A little more background: This machine was designed before there was such a thing as plated through holes on printed circuit boards. The two boards in each module were double sided. What they did when they needed to get to the other side of a PCB, was they would put a tiny brass rivet in the via hole, and solder both sides.
What I eventually found was that the signal from P23 of the module in 3L34, wasn’t making it to pin 15! There was a via rivet that wasn’t making its connection to the other side of the board. I re-soldered all the vias on that module, and now we were only requesting memory when someone wanted it!

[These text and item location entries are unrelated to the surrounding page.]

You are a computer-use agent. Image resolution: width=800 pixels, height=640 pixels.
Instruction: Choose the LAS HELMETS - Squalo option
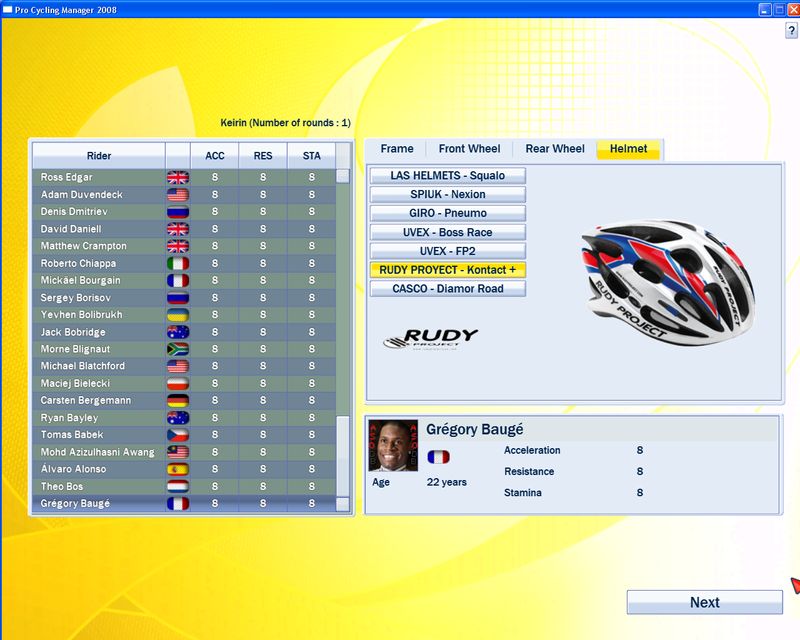point(450,175)
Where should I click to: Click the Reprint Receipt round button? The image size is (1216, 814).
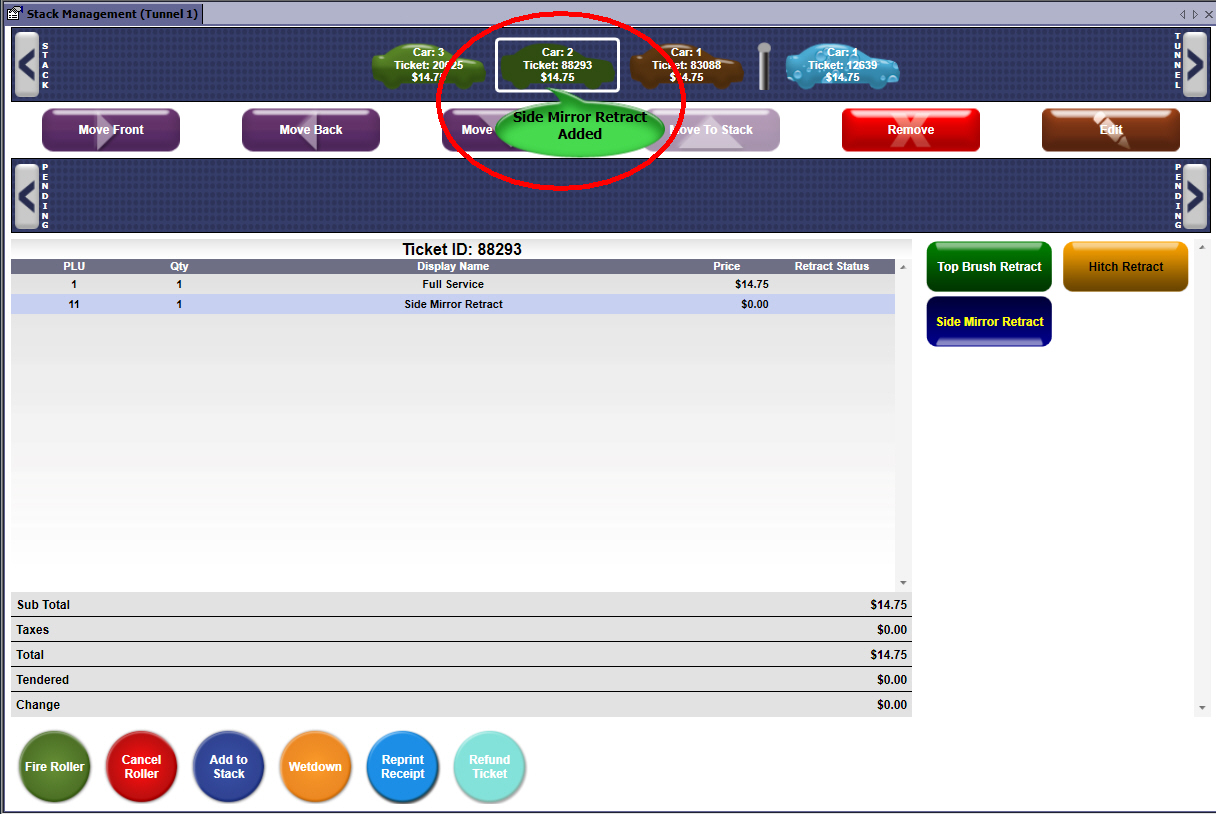tap(402, 767)
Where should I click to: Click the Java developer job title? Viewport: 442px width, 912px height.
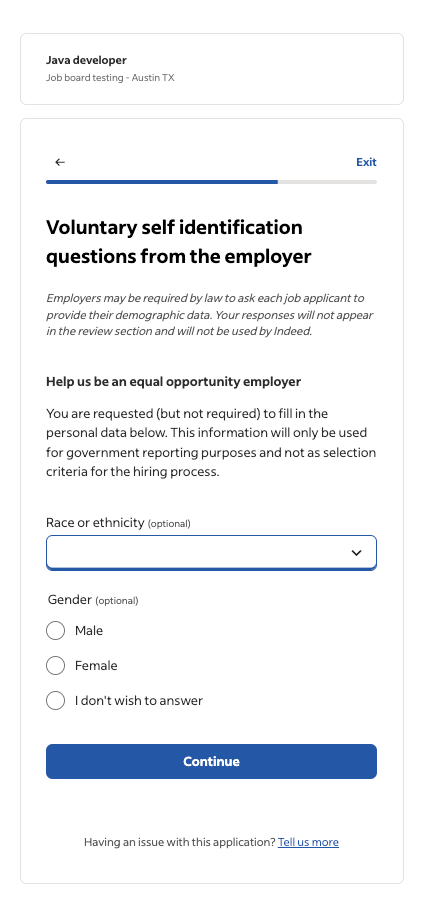(x=86, y=60)
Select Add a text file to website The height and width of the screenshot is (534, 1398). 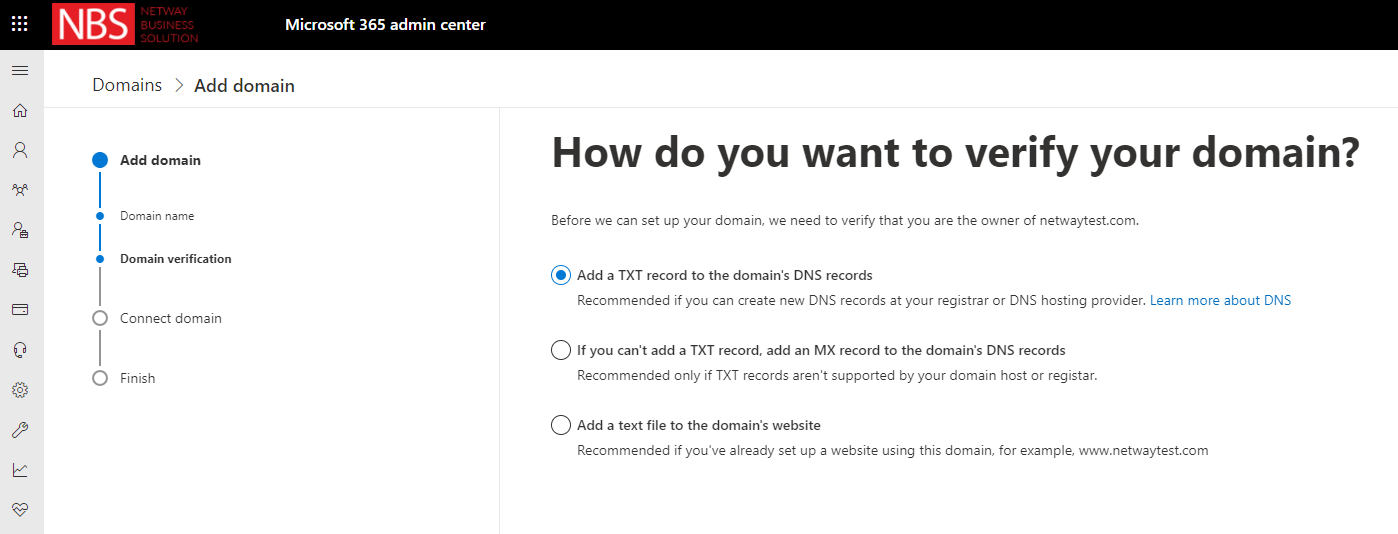click(561, 425)
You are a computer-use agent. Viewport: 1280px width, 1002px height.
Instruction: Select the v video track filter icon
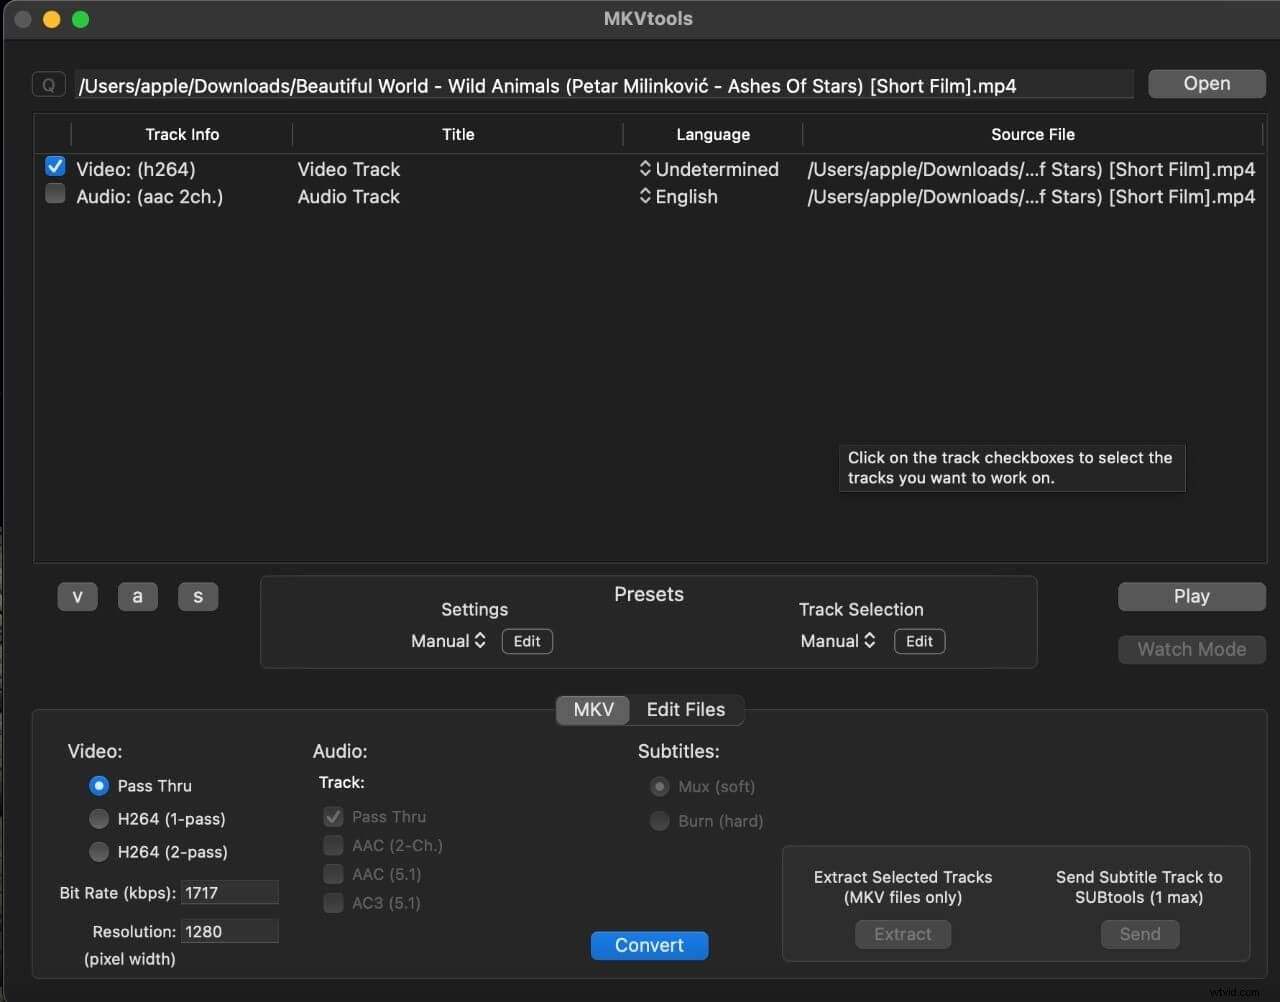(x=77, y=596)
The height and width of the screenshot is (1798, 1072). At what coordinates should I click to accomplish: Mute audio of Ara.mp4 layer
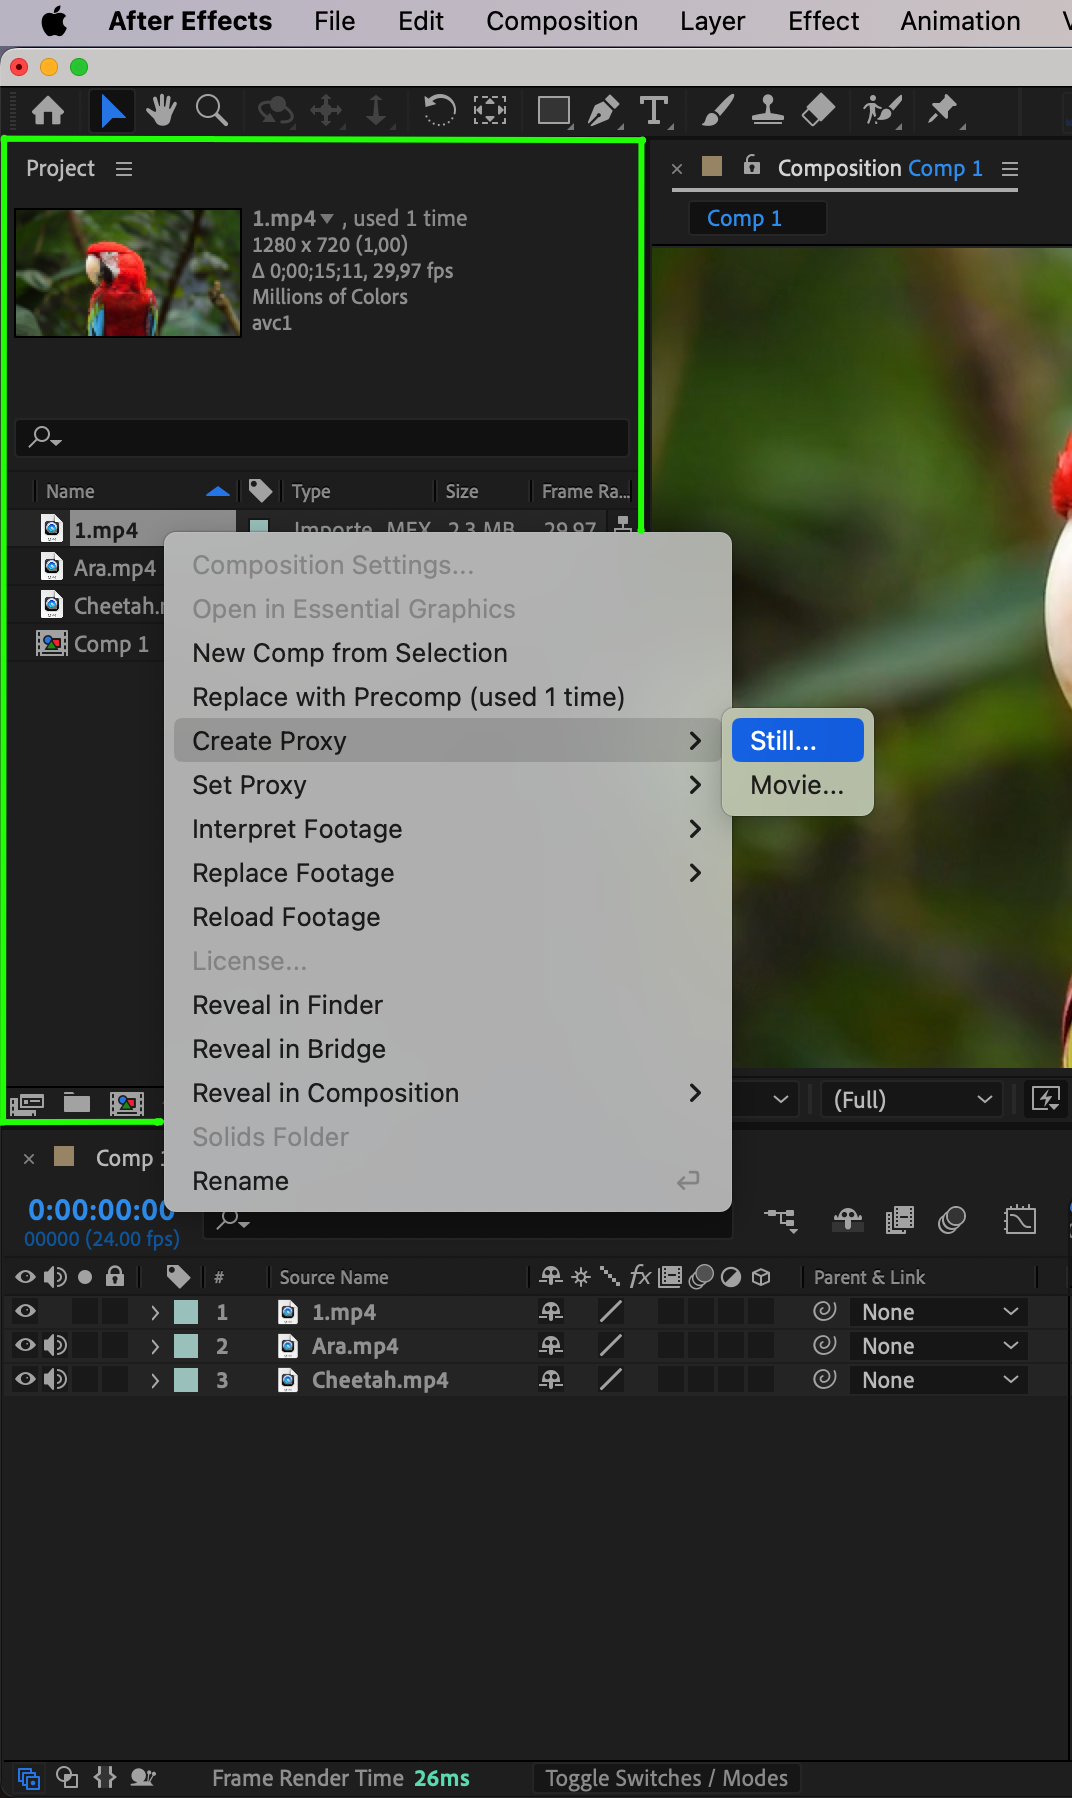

Now that we can request memory and have a reasonable chance of it responding correctly, it is on to testing memory. I loaded up my CP based test, and it ran… for a while. Then it quit, with a very strange error. The test uses a single bit, and its complement to check the existence of every location of memory. It will read a location, and compare it with what should be there, and put the difference in a second register. Normally I would expect a single bit error, or maybe 12 bits if a module failed that way. The result looked like 59 bad bits, or the error being exactly the same as what it read. Usually this is because the CPU that is running the test is miss-executing the compare instruction.
While I was thinking about that, I ran Exchange Jump Test to see what that said. A PP can cause a CP to swap all its registers, including the Program Counter with the contents of some memory that the PP points to. This is called an Exchange Jump. The whole process happens in about 2.6uS as it requests 16 banks of memory in a sequence. This works the memory pretty hard. Exchange Jump Test (EJT) would fail after a while, and as I looked at the results, I noticed that it was usually failing a certain bit in bank 7. I checked, and noticed it was an original memory module, so I looked at my bench and found I didn’t have any new ones assembled, so I had to put the sides on a couple of finished PCB assemblies, and test them. I then swapped out the old memory in bank 7 with a new semiconductor memory, and EJT passed!
I then checked to see if my CP based memory test worked, and it did too. We are back in Business after over 5 months. I am keeping my fingers crossed in the hope that the chiller stays alive for a while.